● Exercises to complete:
**A)** List every processor model named in the comment thread below.
**B)** Answer these questions from the comment thread below, one answer per line:
(i) What kind of reads does the old ZIP support issue exclusively?
(ii) Which tool is one of the first things the commenter installs on macOS?
(iii) Through File Explorer, what do the new formats support?
**C)** In the comment thread below, rewrite the paragraph beginning "That’s actually why I’ve been installing 7-zip" in a single shorter sentence that keeps its main facts.

● Text passage:
══════

I wonder if this will fix built-in decompressor’s lack of multithreading.

That’s actually why I’ve been installing 7-zip (which is multithreaded) on new Windows installs for the past several years: with the explosion of cores available in consumer hardware, the gulf in speed between single-threaded and multi-threaded is vast in this particular case.

With my Ryzen 5950X tower 7-zip will have ripped through an archive while the built-in decompressor is still plodding along. The difference while not quite as large is still significant on CPUs with fewer cores like the 5900X and 12700k.


Oh, but that isn’t the problem. It’s that the old ZIP support issues 1-byte reads exclusively.

https://nitter.net/ericlaw/status/1399856554690715659


> [David Cutler] expressed his low opinion of the Unix process input/output model by reciting "Get a byte, get a byte, get a byte byte byte" to the tune of the finale of Rossini's William Tell Overture.


I don't see what that has anything to do with unix or stdio? The read/write syscalls will happily transfer much larger buffers. If an application invokes the syscalls directly with 1-byte chunks it's on the application. userspace IO buffering to amortize syscall costs exists in pretty much every language.


Cutler didn’t just lose once to Unix, he lost twice. First with VMS in minicomputers, and second with docker on cloud. Now Microsoft are turning windows into an ad infested mess, he’s about to go to loss #3


How can the "loss" be even be blamed on Cutler ? He doesn't choose his CEO


> That’s actually why I’ve been installing 7-zip

You had to before, right? Otherwise you’d simply not be able to decompress RAR, 7z, etc.


My usage of Windows since around 7 or so has consisted almost entirely of gaming, and with that use case it’s rare to encounter archives that aren’t regular old zip files.

On macOS though, one of the first things I always install is The Unarchiver which similarly decompresses just about anything and readily makes use of available CPU cores. The various archive tools that come with every Linux distro are usually capable enough that I don’t need to install anything extra.


I'm not entirely sure I understand at this point. Is the built-in Windows decompresser not sufficiently parallel for your needs?


I'm actually kinda surprised that even a single-threaded implementation isn't bottlenecked by I/O speed limits.


I wonder if they are applying any sandboxing to libarchive? While it is fairly battle-tested it is still a huge chunk of C code opening often untrusted files. Plus many of the formats are likely rarely used and don't have the same scrutiny that the implementations of zip and tar do.


>it is still a huge chunk of C code

So is most of Windows.


Yes, but not all of windows is handling untrusted (somewhat) complex file formats.


RAR support is incomplete[1] in libarchive. I wish Microsoft would also help the library to improve the support, now they use it.

[1] https://github.com/libarchive/libarchive/issues/1426


They might claim it is too hard to fix and it requires PHDs to solve it, like they claimed with the whole windows terminal fiasco.


Any details on Windows terminal fiasco you refer to?



I really hope they fix this so I can stop converting cbr files to cbz.


Of note: through File Explorer, the new formats only support extraction.

══════

● Data shown:

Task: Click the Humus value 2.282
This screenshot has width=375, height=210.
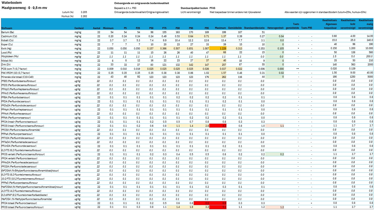Action: pyautogui.click(x=84, y=16)
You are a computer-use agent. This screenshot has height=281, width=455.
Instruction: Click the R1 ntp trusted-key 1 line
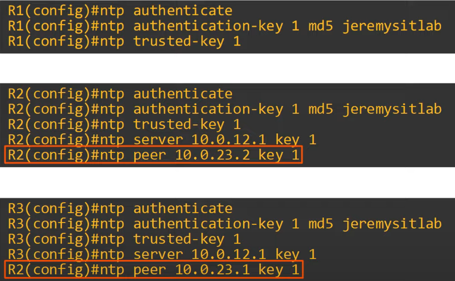[x=124, y=41]
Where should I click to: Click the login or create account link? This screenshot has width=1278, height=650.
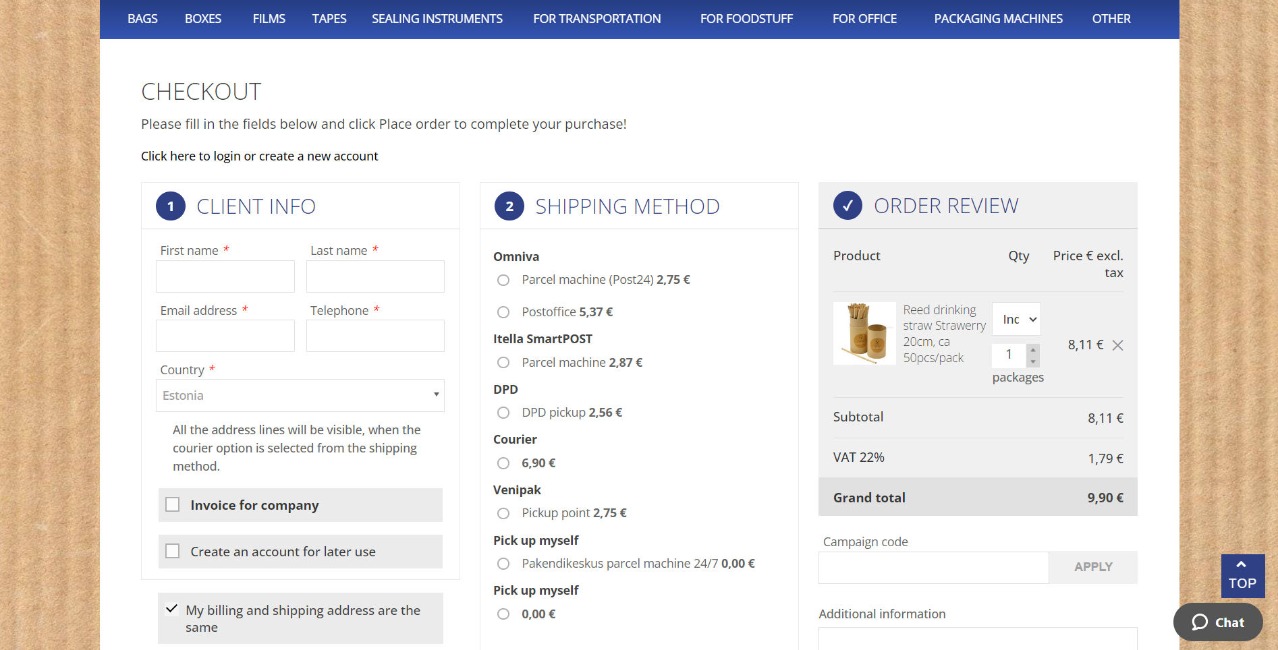(259, 156)
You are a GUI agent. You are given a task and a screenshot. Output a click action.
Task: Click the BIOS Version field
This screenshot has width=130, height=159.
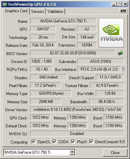pos(73,53)
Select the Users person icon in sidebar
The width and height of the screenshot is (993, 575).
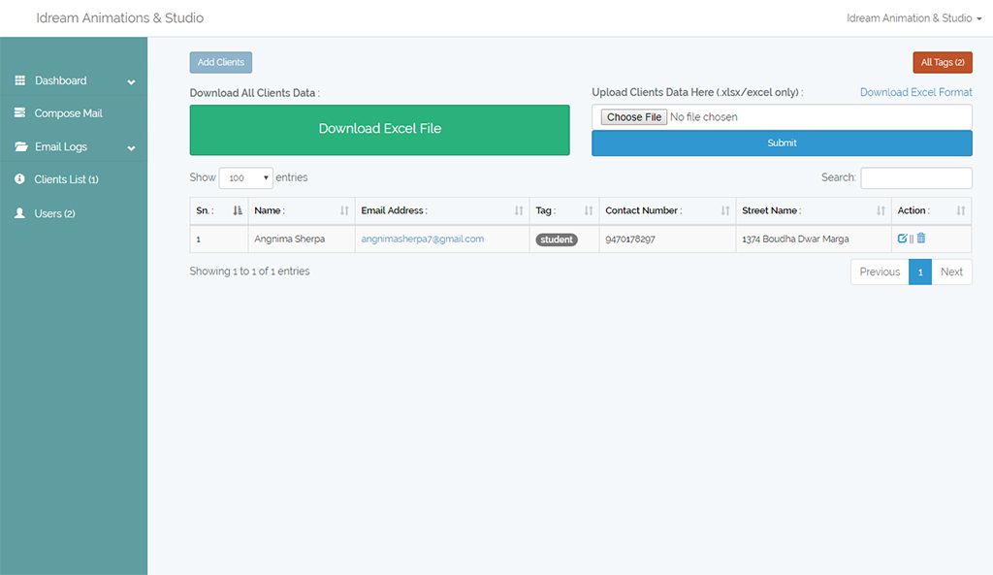coord(21,212)
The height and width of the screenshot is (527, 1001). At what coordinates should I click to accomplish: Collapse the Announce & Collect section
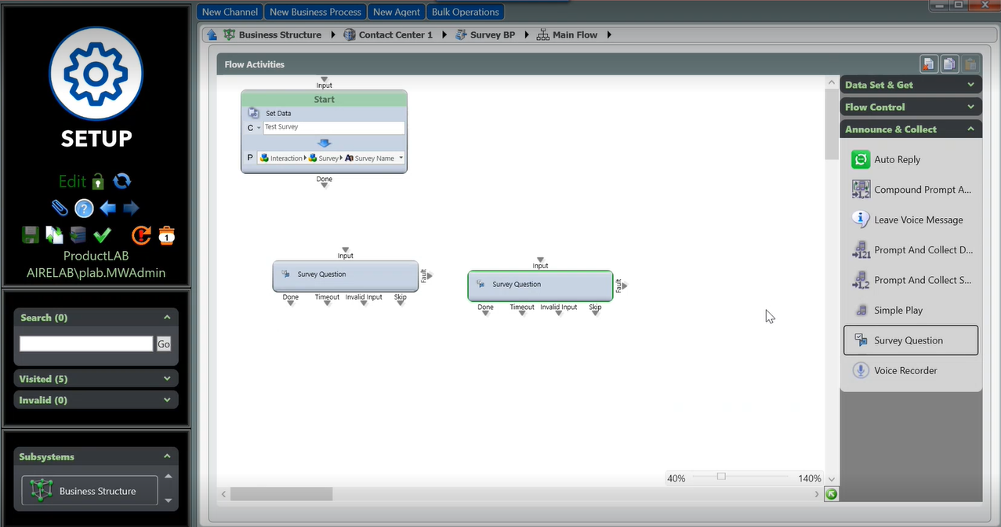[970, 129]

══════

● Answers for this exercise:
**A)** Ryzen 5950X, 5900X, 12700k

**B)**
(i) 1-byte reads
(ii) The Unarchiver
(iii) Extraction only

**C)** For several years I have installed the multithreaded 7-zip on new Windows installs, because rising core counts in consumer hardware leave single-threaded decompression far slower than multithreaded decompression.